От сердца отлегло; и забилось это сердце легко и часто, даже подозрительно.
– А мы заочно знакомы, – хмыкнул Айти, спрыгнув со стены. Раз – был там, два – и вот уже здесь. – Наверняка он заметил, что от тебя дымом пахнет и искры летят. Ну-ка…
Он вдруг скользнул к Дрёме, встал почти вплотную; подцепил когтем под челюсть, заставляя запрокинуть лицо, и уставился сверху вниз, точно пронзил взглядом.
– У меня хорошие обереги, – пробормотал Дрёма, не делая, впрочем, попыток отшатнуться или отступить.
Зрачки у него расширились; глаза сделались чёрные.
– Хорошие, – покладисто согласился Айти. – Но защищают от тех, кто хочет причинить зло, а я не хочу. Я всегда причиняю только добро… Ладно, соглашусь, он ничего, – добавил он, повернувшись к Альке. – Сойдёт.

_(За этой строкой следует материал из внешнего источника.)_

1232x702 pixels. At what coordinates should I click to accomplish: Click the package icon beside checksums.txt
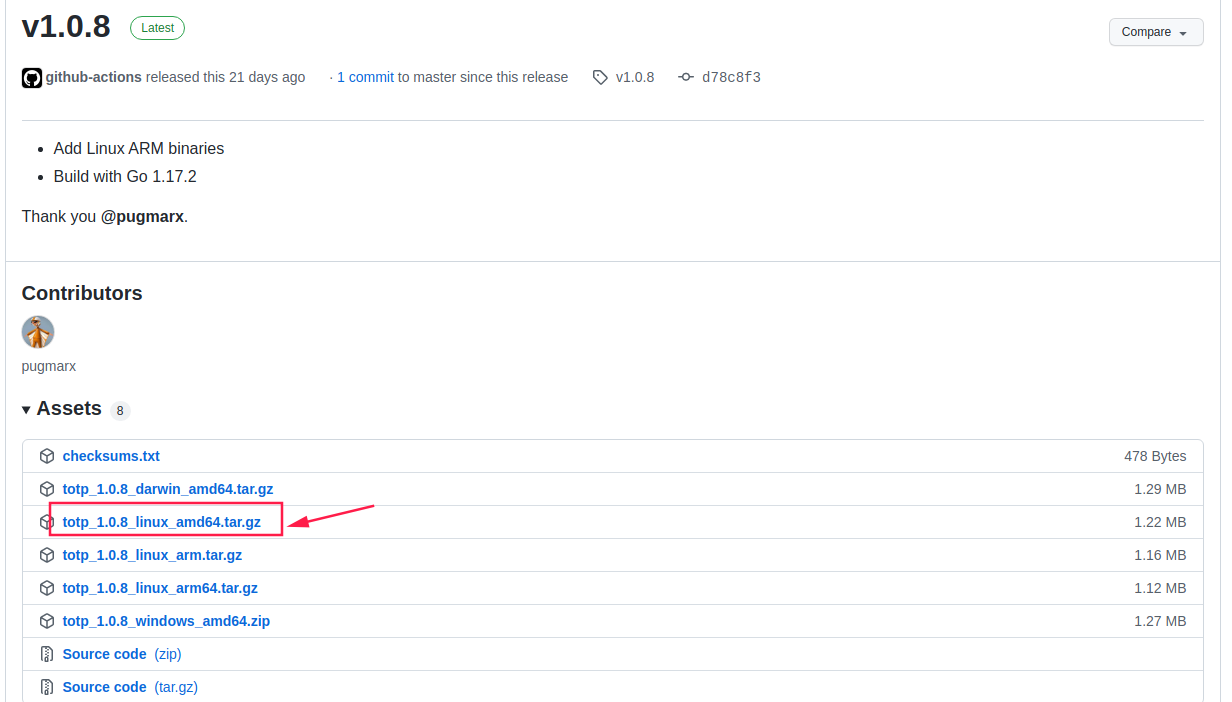point(47,456)
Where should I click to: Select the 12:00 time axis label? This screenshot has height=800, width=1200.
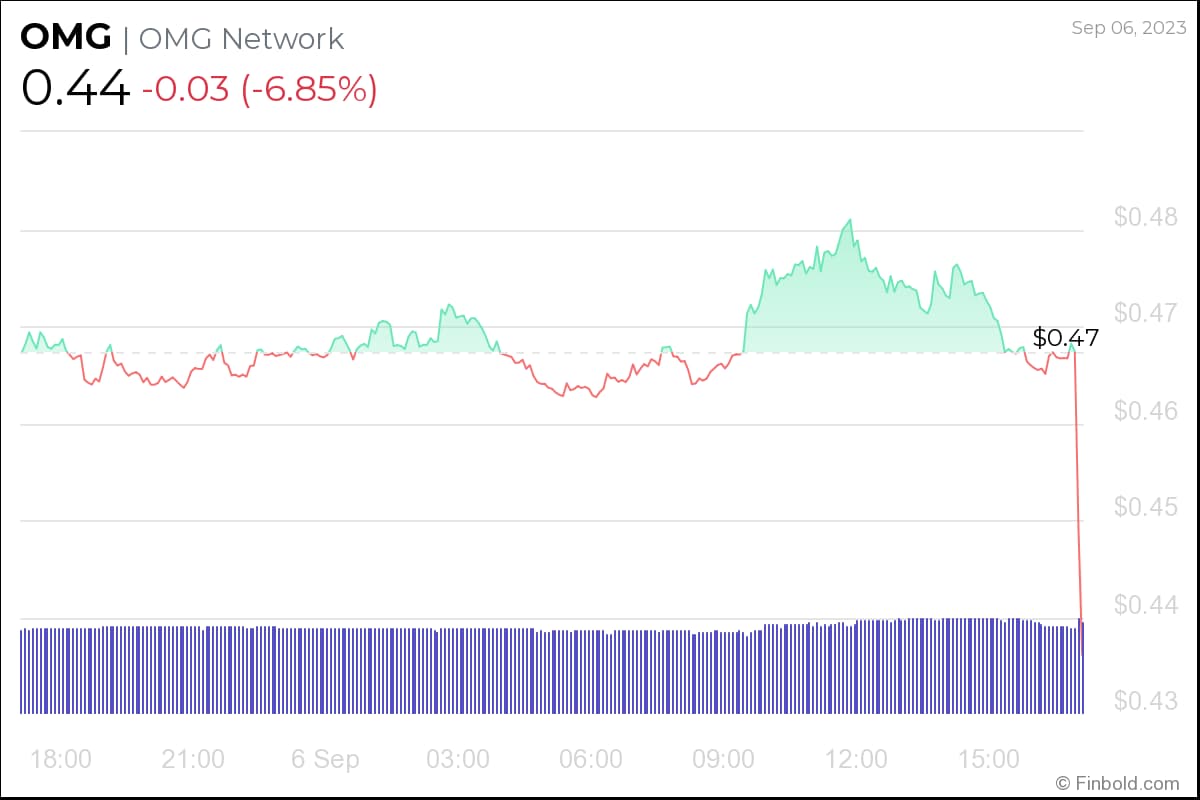point(857,759)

А потом шагнул одновременно назад и вбок, крутанулся на пятке…
…и стал одет точь-в-точь как Дрёма.
Те же щегольские ботинки; чёрные джинсы, зауженные книзу, и чёрный свитер с высоким горлом; серое длинное пальто почти в пол.
Изящным движением Айти собрал волосы в хвост, обернулся к Альке и спросил весело:
– И кто красивее?
Это было нечестно на самом-то деле. Потому что Дрёма – вообще-то красивый, спортивный и пропорционально сложённый – оставался обычным мужчиной. А обычные мужчины отчего-то пачкаются, если лезут через дурацкий ход в земле, и потеют от нагрузки, и могут быть чумазыми. И щетина у них немного пробивается к утру; и волосы топорщатся смешно.
Пока Алька хлопала глазами и открывала рот, Дрёма печально задрал брови, оглядел сам себя, насколько мог, и констатировал:
– Ну, даже не знаю кто, но точно не я.
– Ничего, – мирно ответил Айти. – Какие твои годы.
А потом лихо перескочил через остатки стены, как старшеклассник через забор, и куда-то пропал, совсем, без следа; зато на востоке занимался рассвет – морозный, алый, скорее зимний, чем осенний.
Изо рта вырывались облачка пара; трава – пожухлая, но совершенно обычная, живая – была в инее.
– Алика, – странным голосом произнёс Дрёма. – Нам надо поговорить.
– Поговорим, – вздохнула она. Попыталась убрать волосы с лица – пальцы застряли в свалявшихся из-за пыли и грязи кудряшках. – Вот леший… Я обещаю, что объясню всё, но давай сначала вернёмся. У меня мурашки от этого места, я хочу согреться, в душ и спать.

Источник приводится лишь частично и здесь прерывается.